Good Morning!

I Azure you, it’s not a good week for the cloud; Azure’s CosmosDB database apparently let anyone who wanted to read other people’s data and Microsoft’s response distills down to “logs? Yeah, we really should have had some of those, huh…”

Separately, Forrest Brazeal has [accepted a position]) as the Head of Content for Google Cloud, which is fantastic for both him and Google Cloud, and a demonstration that AWS either has absolutely no idea how its community functions, or else doesn’t care; both are terrifying to its longer term prospects. More to come on that later this week…

From the Community

Observability is critical for managing and improving complex business-critical systems. With observability, any software engineering team can gain a deeper understanding of system performance, so you can perform ongoing maintenance and ship the features your customers need. Preview Honeycomb’s upcoming O’Reilly book to understand the value of observable systems and how to build an observability-driven development practice. Sponsored

The headline AWS Gamelift to be deprecated in favor of containerization caused me to do a spit-take until I realized it was a particular company’s approach, not AWS’s.

Forrest Brazeal’s newest, The Cloud Resume Challenge Book, is on sale now. Use code ‘lwiaws’ to save 40% as a special thank you from him for reading this. I make no money here!

Mark Nunnikhoven has a great review of AWS re:Inforce 2021, which was last week.

An AWS privilege escalation; “this is how it’s supposed to work, you’re just not smart enough to get it” is the gist of their initial response unless I’m missing something?

I’m annoyed that despite being cited in it, they failed to call this a guide to Cloud Security Coreyenteering.

A Docker approach to using DynamoDB locally.

My post on How to Effectively Interview for Work with a Portfolio Site seems to once again have struck a nerve amongst folks looking to get into the cloud industry. Let me know if I can help!


If you’ve got an interesting job for this newsletter’s eminently employable subscribers, get in touch!

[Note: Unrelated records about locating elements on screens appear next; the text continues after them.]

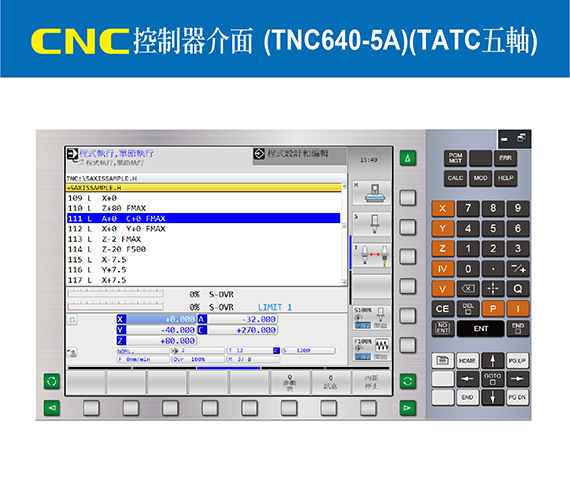
Task: Select the S spindle softkey icon
Action: (x=372, y=223)
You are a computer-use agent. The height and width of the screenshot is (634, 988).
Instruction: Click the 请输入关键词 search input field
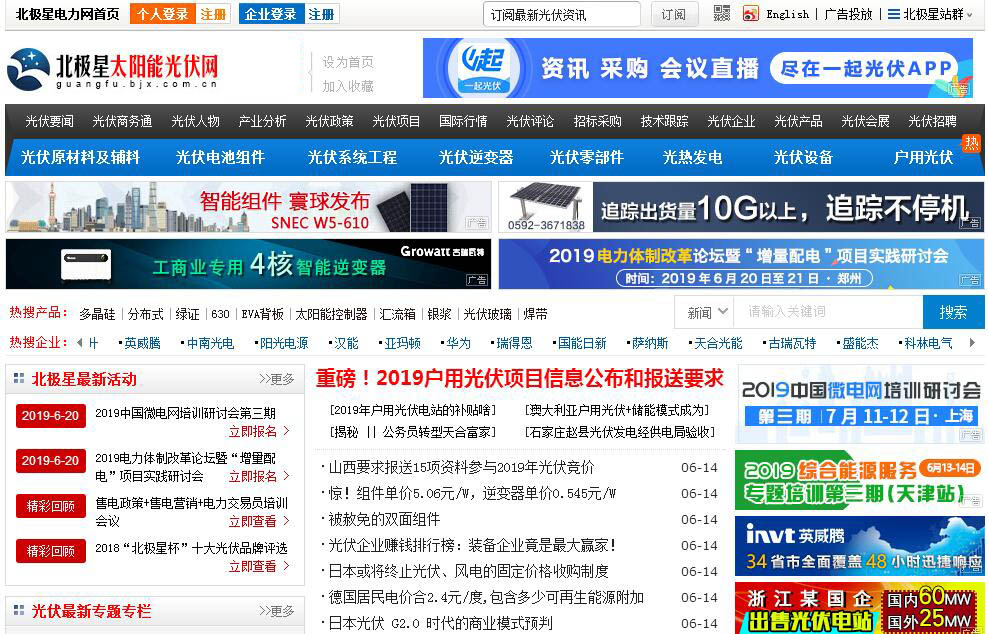[x=828, y=312]
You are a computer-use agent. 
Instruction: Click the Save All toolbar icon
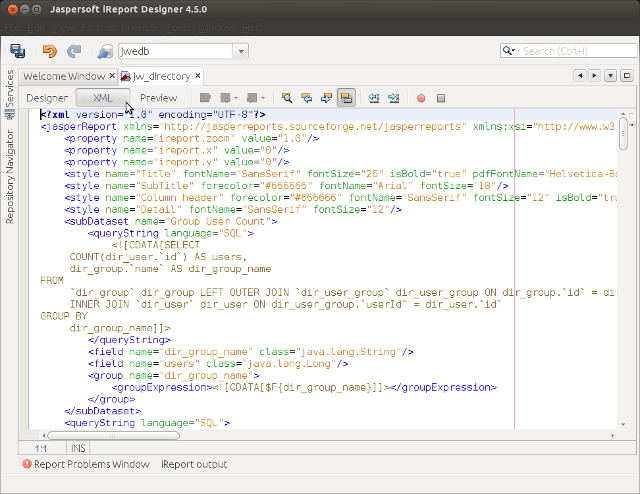coord(18,51)
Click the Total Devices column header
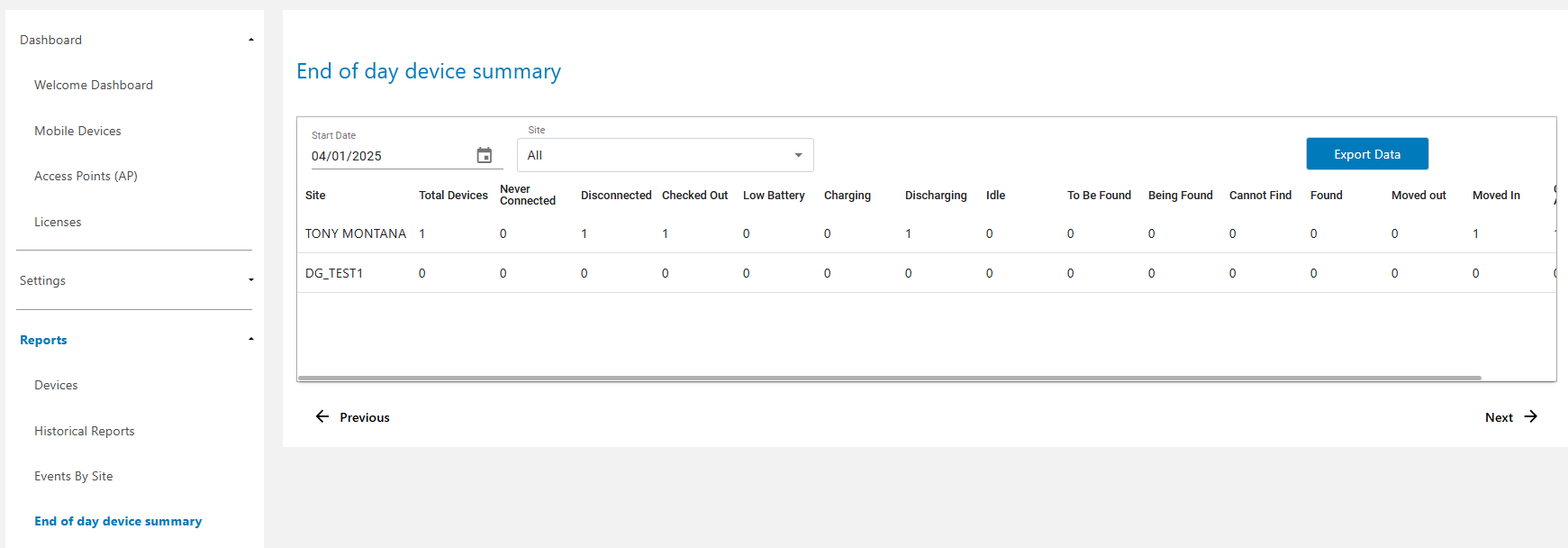Image resolution: width=1568 pixels, height=548 pixels. click(x=453, y=195)
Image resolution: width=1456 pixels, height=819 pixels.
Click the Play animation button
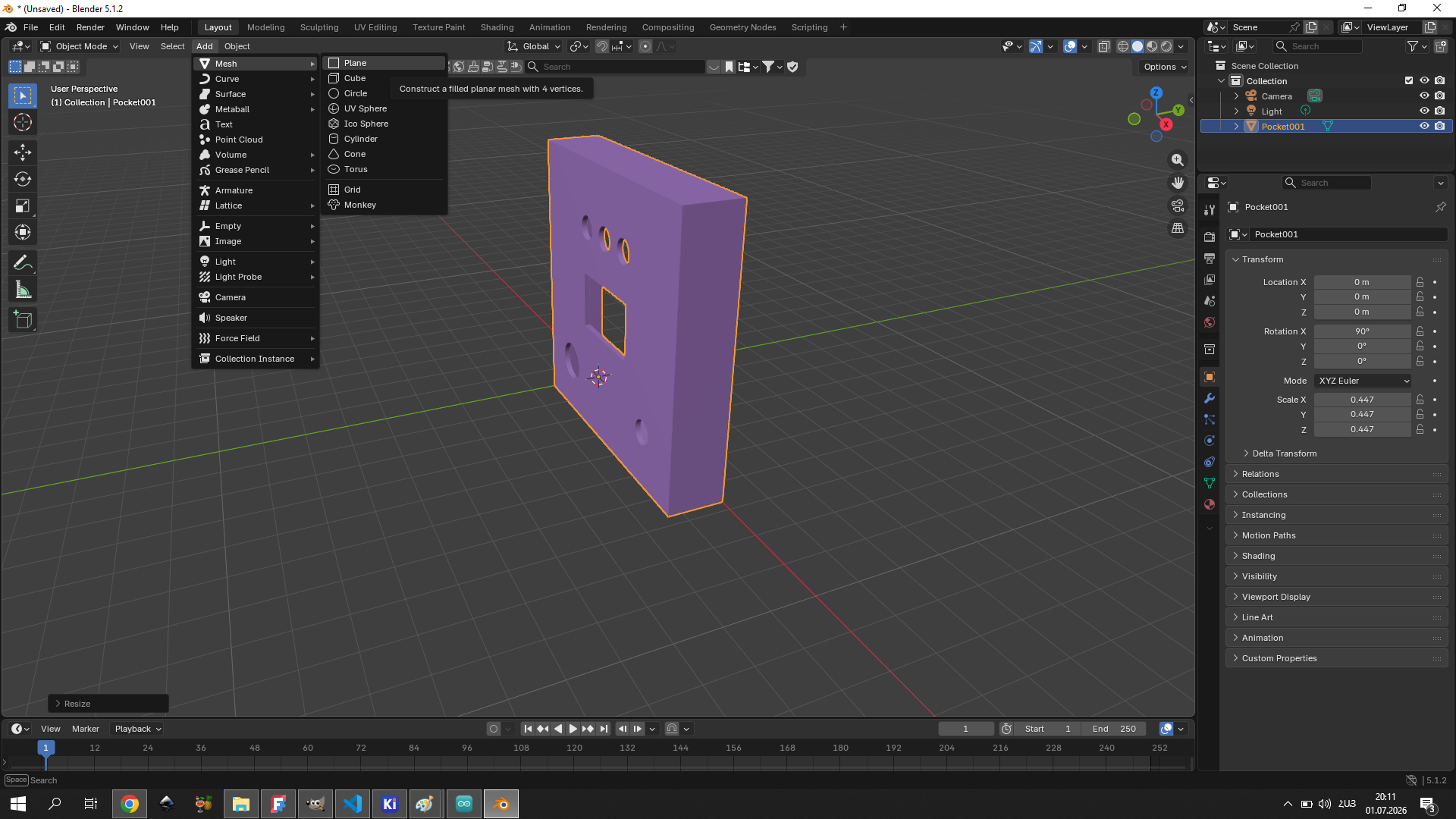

The Duckbill Group (that’s me!) is hiring a Head of Consulting Services to join the team. We’re looking for someone skilled in managing and leading people, as well as in building and optimizing delivery processes. As a member of the leadership team in a nine-person company, you contributions will be instrumental to our continued growth and success. AWS expertise isn’t required, but it’s certainly a bonus. If you’re interested in a role that’s fully-remote, has big impact, and you want off the VC rollercoaster, come check us out.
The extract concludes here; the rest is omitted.